As I said in the previous post, I waited for the retest before entering the store, not before even though the price was lower. Because we all understand that it is impossible to know exactly where the bottom is and everything is just a prediction so it can be wrong. The main thing to do is wait for a clear confirmation signal, which will help limit risks a lot.

To explain in a more understandable way, like $MAV listed Binance with Mcap $145M, then it was dumped to $55M and swam around Mcap $50M, continued to be dumped but not worth much and could not be lower than the previous price. is $0.19. During the period from August 17 to October 18, $MAV continuously swam in the $0.19 - $0.3 range - a large amplitude (and a small amplitude from $0.19 - $0.22) no matter how volatile the market was. From there, it can be deduced that the hard subsidy zone of $MAV is $0.19 - $0.2, which is also a very nice accumulation bottom.

Checking through the onchain data, I see that the majority of tokens are in the hands of the team and the fund, plus the consolidation of goods in many small wallets and pouring them into large wallets. If evaluated from a supply-demand perspective, the data shows that demand is greater than supply when $MAV tests Mcap $50M. => MM's consolidation area (accumulated for two months). So I have confirmed the bottom area with 80% certainty.

On October 19, $MAV tested the bottom again but could not penetrate this resistance level and bounced up immediately afterward. I am even more certain that $MAV cannot drop more than $40M for Mcap. On October 26, I decided to enter the market when $MAV tested $0.22 again and immediately bounced back up (Mcap at that time was $53M). Since then $MAV has grown and has an Mcap of more than $80M.

So my analysis was correct for the bottom area and my position when entering the line at that time was quite good. When compared with other projects in the same segment that all have an Mcap of more than $1.3M, I am sure that $MAV will reach an Mcap of $800, which is a very high possibility. However, to optimize both profit and risk, my plan will be divided into three profit-taking times at $250M, $500M and $800M - $1B because we are entering the uptrend season.

From what has been highlighted above, everyone can compare their approach to the projects that everyone is closely following. Of course, projects will not be the same and for the best analysis, sticking to a project for several months is indispensable.

Another example I also mentioned in the previous article is that $HFT currently has an Mcap of $58M after retesting the $50M zone many times and failing => hard subsidy for $HFT so I took the next step. one foot on the boat.

Through this, everyone can see that just turning on the coinecko or cryptorank app to browse Mcap, Vol is more comfortable than looking at charts and ptkt with a bunch of confusing indicators. From there, an extremely comfortable trading psychology is formed without pressure because the candles keep jerking up and down under extreme pressure.

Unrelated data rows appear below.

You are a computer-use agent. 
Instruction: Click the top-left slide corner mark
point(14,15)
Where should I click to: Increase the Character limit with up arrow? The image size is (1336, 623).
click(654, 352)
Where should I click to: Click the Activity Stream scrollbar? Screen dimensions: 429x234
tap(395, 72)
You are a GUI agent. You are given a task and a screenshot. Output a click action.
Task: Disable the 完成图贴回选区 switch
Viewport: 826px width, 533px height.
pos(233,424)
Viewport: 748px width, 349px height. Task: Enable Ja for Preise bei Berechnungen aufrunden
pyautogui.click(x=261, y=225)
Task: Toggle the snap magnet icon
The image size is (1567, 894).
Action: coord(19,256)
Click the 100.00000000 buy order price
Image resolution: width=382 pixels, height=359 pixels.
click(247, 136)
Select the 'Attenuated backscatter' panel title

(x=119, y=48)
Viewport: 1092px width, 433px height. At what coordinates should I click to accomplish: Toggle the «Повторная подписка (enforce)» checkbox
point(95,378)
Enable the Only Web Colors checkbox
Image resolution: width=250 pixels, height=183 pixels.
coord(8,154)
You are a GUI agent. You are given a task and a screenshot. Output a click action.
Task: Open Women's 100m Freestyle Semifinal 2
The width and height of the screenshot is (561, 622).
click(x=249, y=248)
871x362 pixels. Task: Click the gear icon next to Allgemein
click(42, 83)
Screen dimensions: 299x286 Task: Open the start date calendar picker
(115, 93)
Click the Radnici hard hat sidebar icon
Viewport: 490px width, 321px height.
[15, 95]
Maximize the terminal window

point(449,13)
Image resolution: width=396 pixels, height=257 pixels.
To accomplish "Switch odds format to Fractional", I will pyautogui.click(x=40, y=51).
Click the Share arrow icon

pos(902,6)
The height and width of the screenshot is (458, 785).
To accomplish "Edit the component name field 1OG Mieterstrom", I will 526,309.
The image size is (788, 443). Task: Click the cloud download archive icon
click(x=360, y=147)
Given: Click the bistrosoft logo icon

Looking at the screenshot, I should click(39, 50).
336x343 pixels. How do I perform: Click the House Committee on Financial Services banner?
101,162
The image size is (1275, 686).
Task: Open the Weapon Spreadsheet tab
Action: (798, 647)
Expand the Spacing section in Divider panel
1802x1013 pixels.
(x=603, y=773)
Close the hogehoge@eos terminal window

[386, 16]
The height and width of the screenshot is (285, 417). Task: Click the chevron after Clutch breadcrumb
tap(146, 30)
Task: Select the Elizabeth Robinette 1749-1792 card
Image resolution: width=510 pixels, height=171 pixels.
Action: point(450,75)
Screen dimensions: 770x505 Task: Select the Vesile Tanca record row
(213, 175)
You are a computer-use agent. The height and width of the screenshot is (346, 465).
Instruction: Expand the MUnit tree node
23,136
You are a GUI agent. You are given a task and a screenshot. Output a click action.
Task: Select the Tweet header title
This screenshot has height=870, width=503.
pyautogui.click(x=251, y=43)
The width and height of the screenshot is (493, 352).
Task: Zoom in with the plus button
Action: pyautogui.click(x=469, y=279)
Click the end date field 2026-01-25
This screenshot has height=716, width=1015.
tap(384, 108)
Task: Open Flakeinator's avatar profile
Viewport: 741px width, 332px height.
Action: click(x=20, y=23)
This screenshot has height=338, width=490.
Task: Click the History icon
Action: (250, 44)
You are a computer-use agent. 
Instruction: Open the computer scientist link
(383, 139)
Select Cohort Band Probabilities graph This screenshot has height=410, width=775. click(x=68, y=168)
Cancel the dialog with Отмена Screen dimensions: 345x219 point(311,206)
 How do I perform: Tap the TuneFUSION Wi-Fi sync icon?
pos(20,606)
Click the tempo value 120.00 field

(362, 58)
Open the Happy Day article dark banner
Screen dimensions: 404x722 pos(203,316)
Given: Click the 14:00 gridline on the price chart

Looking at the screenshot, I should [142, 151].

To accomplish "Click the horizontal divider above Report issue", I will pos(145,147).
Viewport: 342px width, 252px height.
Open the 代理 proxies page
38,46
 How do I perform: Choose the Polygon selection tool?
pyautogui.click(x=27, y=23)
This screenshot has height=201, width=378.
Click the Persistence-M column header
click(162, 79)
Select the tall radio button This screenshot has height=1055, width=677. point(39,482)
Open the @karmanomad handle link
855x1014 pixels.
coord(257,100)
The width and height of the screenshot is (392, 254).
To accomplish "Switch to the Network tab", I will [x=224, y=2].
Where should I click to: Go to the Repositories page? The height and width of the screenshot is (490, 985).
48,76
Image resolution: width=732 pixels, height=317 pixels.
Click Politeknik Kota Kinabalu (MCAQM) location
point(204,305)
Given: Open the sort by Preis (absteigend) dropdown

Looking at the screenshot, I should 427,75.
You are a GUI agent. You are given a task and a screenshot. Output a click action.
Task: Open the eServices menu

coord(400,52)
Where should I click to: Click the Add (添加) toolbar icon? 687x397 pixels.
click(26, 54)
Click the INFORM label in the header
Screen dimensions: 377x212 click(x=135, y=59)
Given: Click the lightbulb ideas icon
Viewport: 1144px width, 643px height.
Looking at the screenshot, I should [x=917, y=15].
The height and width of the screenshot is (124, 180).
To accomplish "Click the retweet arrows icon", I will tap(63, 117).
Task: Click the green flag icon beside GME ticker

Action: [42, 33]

The title of this article is essentially what I want to say about not having to stick to the chart to relieve pressure. But if you trade without looking at the chart, how can you enter orders accurately? The pinnacle of marketing for a project or MM is the chart. When we are psychologically comfortable, our thinking and judgment will be much brighter. This is also a method of training trading psychology, not just a trading method.

This is my personal method, after many failures I was able to form it clearly and specifically. Just like $MAV and $HFT were in my wallet and only took them out to have actual evidence. Because I have calculated with these two stocks that the more they go down, the more they buy and the level of loss is within my allowable range. So everyone is just for reference and I do not encourage application or follow-up.